Ad aiutarla con la spesa c’è Letizia, una volontaria della Croce Rossa che con grande spirito di iniziativa ha creato una piccola organizzazione attraverso la quale (in maniera assolutamente trasparente e anonima) mette in contatto persone generose con chi ha bisogno di aiuto. “Nessuno resti solo” è il nome del gruppo Telegram con cui Letizia, in appena quindici giorni, è riuscita ad aiutare da sola trentacinque famiglie a cui porta la spesa a casa. Ma la cura e i sussidi a sostegno di chi arranca non possono essere affidati alla buona volontà di singoli individui che, seppur generosi come Letizia e la rete di persone che si sta organizzando su tutto il territorio nazionale, hanno grossi limiti di tempo e risorse e non possono far fronte ai bisogni di una fetta enorme della popolazione italiana lasciata in disparte.
Rita conosce bene questa situazione. Attraverso un gruppo Facebook ha scoperto migliaia di lavoratori con contratti simili al suo, tutti impiegati negli asili e nelle scuole dell’infanzia. Insiste per farmeli incontrare. “Ci devi parlare – si impunta – non è possibile vivere in queste condizioni e lo devi vedere con i tuoi occhi”.

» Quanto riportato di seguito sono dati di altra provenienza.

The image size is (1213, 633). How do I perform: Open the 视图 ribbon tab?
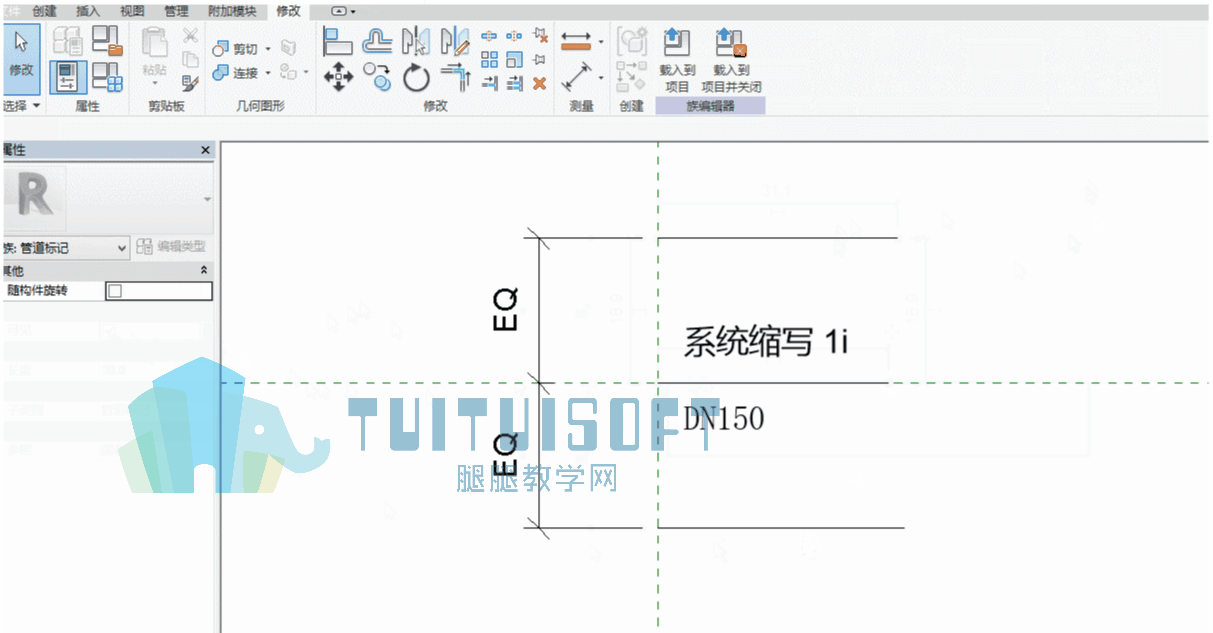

L'appuntamento è all’esterno di un anonimo asilo nido, sono una trentina, di diverse cooperative. Molti di loro hanno in mano dei cartelli, altri invece la busta paga dell’ultimo mese. “Busta paga zero”. Zero è il mantra di tutti, senza stipendio da quando il Presidente del Consiglio ha chiuso le scuole; sanno che l’anno scolastico è ormai terminato e nella migliore delle ipotesi non torneranno a lavorare prima di settembre. “Queste sono le mie buste paga. L’ultima, di tre mesi fa, è di 260 euro – spiega Roberta – mentre le successive riportano la cifra zero. E non si sa fino a quando resteremo a casa”. Tutti questi lavoratori hanno qualcosa da dire: “Fateci lavorare, – chiede Daniela - qualsiasi cosa va bene, anche pulire le strade o essere impiegati in qualsiasi altro servizio”. Per chi si trova in situazioni simili, il Covid è stato l'ultima mazzata. La malattia ha causato una strage ma Carla ci tiene a precisare un punto: “Noi vorremmo solo un po’ di attenzione. Per otto mesi l’anno lavoriamo nelle scuole con i bambini curandoli come se fossero i nostri figli.

Ora chiediamo solo un po’ di attenzione”.